» **ACTION ITEM**:
Scan the data below for the string "Festivals". Show every line where it turns up.

[Dataset entries]
########################################

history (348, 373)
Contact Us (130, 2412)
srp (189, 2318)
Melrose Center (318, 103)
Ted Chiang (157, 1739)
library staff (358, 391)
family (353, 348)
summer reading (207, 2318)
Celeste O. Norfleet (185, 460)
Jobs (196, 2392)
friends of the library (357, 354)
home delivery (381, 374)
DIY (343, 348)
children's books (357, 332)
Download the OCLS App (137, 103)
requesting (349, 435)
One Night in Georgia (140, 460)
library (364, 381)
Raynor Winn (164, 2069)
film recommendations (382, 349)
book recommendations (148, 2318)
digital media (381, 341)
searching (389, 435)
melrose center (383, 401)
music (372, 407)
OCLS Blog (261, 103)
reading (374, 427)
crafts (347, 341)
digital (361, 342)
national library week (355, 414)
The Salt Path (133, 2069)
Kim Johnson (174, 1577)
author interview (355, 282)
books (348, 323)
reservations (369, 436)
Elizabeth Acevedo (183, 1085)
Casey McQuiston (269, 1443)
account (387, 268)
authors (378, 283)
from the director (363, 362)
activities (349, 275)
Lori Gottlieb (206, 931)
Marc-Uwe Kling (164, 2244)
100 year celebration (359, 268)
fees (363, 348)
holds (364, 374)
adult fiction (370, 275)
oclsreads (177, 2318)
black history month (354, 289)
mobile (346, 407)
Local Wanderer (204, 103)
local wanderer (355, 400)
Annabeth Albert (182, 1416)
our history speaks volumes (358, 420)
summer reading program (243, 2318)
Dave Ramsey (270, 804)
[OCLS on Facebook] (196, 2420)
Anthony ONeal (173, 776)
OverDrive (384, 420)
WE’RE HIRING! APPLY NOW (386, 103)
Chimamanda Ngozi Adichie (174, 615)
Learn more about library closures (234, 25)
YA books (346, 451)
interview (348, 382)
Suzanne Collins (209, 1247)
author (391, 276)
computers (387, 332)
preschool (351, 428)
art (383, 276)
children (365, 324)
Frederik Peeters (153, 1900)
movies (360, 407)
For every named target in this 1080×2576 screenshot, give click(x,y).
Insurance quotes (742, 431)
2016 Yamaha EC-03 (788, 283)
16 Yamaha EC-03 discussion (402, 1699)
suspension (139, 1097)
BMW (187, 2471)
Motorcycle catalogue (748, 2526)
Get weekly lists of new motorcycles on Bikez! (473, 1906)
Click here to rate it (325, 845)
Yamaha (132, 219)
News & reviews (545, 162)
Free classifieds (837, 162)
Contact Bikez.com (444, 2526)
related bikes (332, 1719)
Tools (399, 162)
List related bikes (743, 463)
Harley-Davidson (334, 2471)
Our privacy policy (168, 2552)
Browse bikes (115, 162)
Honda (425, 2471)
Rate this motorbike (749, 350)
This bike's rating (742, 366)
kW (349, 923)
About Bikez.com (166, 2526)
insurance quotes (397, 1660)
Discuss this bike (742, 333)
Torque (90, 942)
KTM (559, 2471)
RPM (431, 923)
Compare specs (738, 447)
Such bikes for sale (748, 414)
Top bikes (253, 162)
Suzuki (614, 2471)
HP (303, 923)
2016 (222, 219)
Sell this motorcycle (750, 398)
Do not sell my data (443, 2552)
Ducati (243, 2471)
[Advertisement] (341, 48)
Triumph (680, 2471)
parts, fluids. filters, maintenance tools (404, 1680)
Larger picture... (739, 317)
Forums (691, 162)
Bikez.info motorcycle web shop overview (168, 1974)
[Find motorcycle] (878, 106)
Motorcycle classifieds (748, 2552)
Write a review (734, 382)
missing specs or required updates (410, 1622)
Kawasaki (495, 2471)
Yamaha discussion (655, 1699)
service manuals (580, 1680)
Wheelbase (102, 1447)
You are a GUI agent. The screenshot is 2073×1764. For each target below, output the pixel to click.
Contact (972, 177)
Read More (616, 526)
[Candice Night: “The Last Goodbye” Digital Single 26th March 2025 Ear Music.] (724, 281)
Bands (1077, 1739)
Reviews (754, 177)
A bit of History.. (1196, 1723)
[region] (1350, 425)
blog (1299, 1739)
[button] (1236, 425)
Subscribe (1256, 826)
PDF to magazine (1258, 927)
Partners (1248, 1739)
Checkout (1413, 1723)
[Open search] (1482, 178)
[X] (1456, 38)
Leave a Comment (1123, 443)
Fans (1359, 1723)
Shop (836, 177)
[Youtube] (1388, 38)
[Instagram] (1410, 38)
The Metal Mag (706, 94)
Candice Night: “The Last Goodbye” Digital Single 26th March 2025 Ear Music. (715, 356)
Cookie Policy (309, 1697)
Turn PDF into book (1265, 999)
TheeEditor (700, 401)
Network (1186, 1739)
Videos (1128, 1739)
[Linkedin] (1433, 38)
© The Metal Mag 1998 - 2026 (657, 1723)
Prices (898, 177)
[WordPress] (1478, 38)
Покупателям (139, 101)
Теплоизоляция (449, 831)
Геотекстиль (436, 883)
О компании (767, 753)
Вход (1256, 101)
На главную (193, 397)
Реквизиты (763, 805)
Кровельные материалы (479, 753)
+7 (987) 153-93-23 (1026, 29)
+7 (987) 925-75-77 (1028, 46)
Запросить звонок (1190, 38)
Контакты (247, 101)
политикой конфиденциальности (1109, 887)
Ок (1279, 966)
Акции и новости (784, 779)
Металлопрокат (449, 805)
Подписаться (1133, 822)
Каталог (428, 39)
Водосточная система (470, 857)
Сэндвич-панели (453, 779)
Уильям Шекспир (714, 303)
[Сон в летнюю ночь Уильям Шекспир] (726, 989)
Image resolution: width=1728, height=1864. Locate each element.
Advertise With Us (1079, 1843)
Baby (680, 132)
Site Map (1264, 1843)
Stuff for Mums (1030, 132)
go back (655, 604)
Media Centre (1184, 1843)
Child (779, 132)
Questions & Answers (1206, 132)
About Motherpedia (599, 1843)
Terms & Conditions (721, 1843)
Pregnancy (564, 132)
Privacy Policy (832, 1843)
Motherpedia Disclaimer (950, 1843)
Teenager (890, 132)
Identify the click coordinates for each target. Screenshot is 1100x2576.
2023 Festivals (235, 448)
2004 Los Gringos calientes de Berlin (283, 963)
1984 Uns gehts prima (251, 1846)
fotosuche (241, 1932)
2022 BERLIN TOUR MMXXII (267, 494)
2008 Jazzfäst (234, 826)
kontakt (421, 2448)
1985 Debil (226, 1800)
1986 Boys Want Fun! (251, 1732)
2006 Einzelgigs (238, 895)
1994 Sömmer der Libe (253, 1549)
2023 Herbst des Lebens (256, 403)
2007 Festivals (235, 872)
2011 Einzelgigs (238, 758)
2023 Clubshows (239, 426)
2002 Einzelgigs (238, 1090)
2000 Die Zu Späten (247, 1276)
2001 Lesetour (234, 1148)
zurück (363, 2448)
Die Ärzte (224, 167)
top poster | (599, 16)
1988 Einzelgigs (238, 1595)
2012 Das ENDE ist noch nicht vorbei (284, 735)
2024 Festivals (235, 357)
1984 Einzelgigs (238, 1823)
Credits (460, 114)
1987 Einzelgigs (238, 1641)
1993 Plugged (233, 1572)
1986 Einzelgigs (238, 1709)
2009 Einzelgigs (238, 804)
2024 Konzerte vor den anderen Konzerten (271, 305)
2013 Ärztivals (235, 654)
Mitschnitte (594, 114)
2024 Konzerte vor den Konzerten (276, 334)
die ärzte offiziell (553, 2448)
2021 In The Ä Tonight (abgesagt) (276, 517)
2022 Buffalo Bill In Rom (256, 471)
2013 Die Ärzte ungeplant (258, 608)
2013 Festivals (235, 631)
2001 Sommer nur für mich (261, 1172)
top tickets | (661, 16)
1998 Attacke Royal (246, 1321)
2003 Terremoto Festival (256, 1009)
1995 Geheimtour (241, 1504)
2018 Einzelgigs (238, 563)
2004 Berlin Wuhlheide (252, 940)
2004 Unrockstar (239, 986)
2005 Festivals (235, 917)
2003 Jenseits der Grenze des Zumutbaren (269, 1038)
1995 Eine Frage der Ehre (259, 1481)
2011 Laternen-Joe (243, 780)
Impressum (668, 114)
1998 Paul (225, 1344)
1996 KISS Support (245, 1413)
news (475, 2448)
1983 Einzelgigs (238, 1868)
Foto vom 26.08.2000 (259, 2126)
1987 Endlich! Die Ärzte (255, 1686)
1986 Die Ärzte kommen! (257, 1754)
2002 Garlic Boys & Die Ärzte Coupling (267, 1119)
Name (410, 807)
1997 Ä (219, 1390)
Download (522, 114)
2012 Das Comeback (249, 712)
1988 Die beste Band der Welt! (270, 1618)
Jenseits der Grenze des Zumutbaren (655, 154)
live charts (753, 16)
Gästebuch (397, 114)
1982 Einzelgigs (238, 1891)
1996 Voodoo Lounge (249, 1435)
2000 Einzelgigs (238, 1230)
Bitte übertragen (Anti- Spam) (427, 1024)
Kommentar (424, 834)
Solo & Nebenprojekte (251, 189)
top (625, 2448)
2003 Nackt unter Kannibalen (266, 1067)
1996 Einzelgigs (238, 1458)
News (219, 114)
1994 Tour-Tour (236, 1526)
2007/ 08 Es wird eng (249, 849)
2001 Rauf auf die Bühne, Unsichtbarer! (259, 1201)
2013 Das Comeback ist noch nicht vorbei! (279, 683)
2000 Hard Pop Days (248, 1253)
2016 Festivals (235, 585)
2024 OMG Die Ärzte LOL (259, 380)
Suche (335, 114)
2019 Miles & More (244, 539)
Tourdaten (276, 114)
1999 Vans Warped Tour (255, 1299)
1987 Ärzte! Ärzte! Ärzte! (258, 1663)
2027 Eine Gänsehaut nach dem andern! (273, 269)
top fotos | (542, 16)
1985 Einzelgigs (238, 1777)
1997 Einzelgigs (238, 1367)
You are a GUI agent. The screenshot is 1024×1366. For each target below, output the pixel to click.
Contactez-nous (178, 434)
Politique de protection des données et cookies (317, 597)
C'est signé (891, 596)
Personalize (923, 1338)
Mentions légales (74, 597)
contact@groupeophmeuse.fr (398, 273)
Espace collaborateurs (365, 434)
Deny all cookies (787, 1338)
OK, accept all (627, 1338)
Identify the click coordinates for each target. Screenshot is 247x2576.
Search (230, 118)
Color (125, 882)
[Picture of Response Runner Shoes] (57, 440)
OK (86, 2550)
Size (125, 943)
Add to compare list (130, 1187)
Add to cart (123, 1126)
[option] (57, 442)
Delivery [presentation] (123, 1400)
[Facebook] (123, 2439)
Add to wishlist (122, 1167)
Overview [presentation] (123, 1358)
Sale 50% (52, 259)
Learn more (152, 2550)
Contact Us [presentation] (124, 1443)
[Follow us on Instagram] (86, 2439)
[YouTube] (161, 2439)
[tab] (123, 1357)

########################################

» **WRITTEN RESPONSE**:
2023 Festivals (235, 448)
2007 Festivals (235, 872)
2024 Festivals (235, 357)
2013 Festivals (235, 631)
2005 Festivals (235, 917)
2016 Festivals (235, 585)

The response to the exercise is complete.